Determine how many lines in the entries below include "screenshot". The reply should be that number and nothing else.

→ INPUT MATERIAL:
>>>>
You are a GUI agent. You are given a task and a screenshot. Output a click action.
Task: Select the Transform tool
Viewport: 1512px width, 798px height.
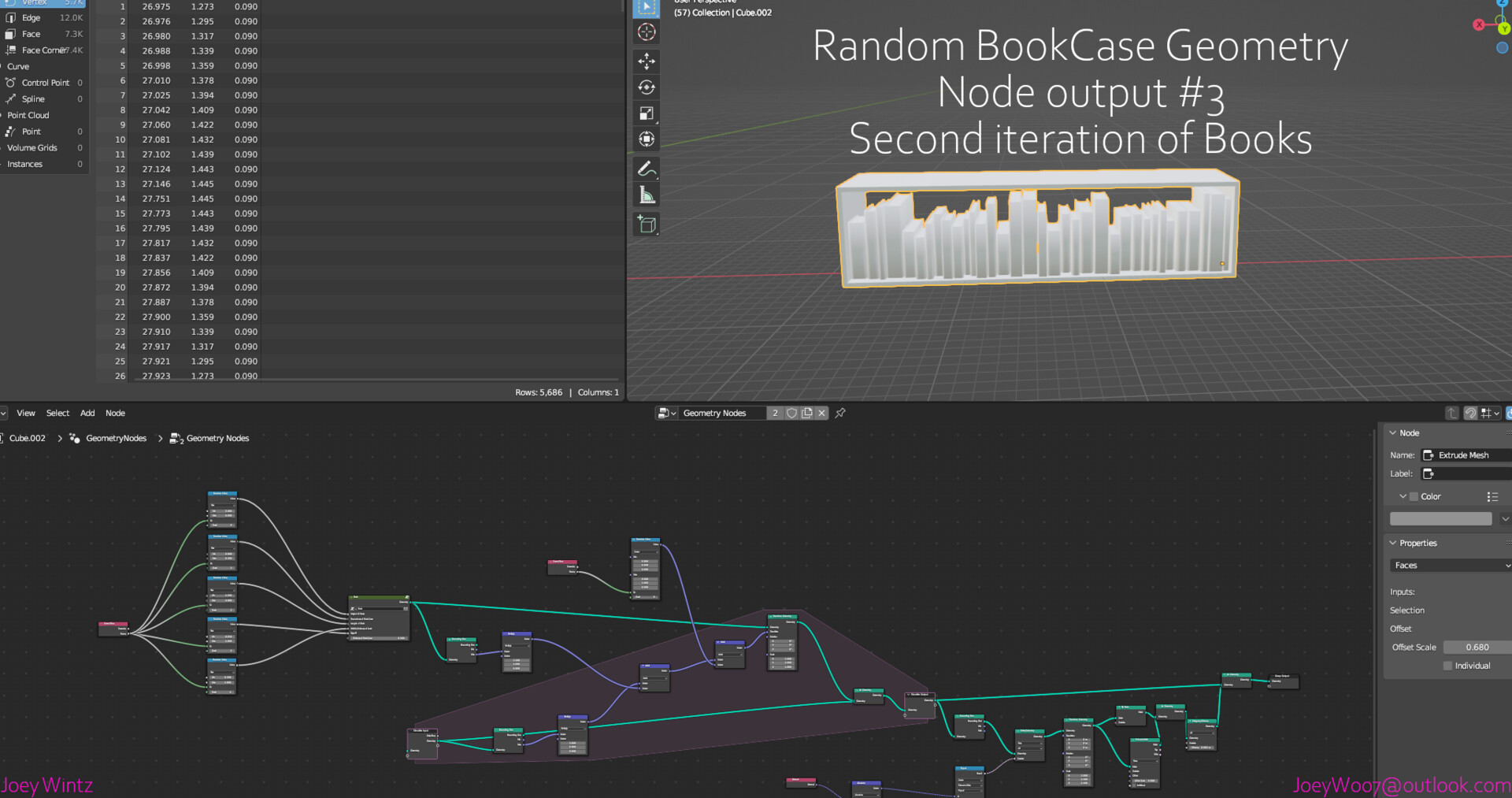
<<<<
>>>>
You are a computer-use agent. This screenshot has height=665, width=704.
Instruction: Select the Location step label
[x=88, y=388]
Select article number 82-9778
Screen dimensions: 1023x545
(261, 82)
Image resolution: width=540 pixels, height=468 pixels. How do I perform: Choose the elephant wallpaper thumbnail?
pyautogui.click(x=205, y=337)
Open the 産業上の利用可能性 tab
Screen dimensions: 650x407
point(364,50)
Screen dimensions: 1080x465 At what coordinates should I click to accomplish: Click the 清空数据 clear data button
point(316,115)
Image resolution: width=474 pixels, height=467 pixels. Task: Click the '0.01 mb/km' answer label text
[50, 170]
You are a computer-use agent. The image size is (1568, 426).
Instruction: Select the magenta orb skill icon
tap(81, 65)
<<<<
→ OUTPUT OF THE EXERCISE: 2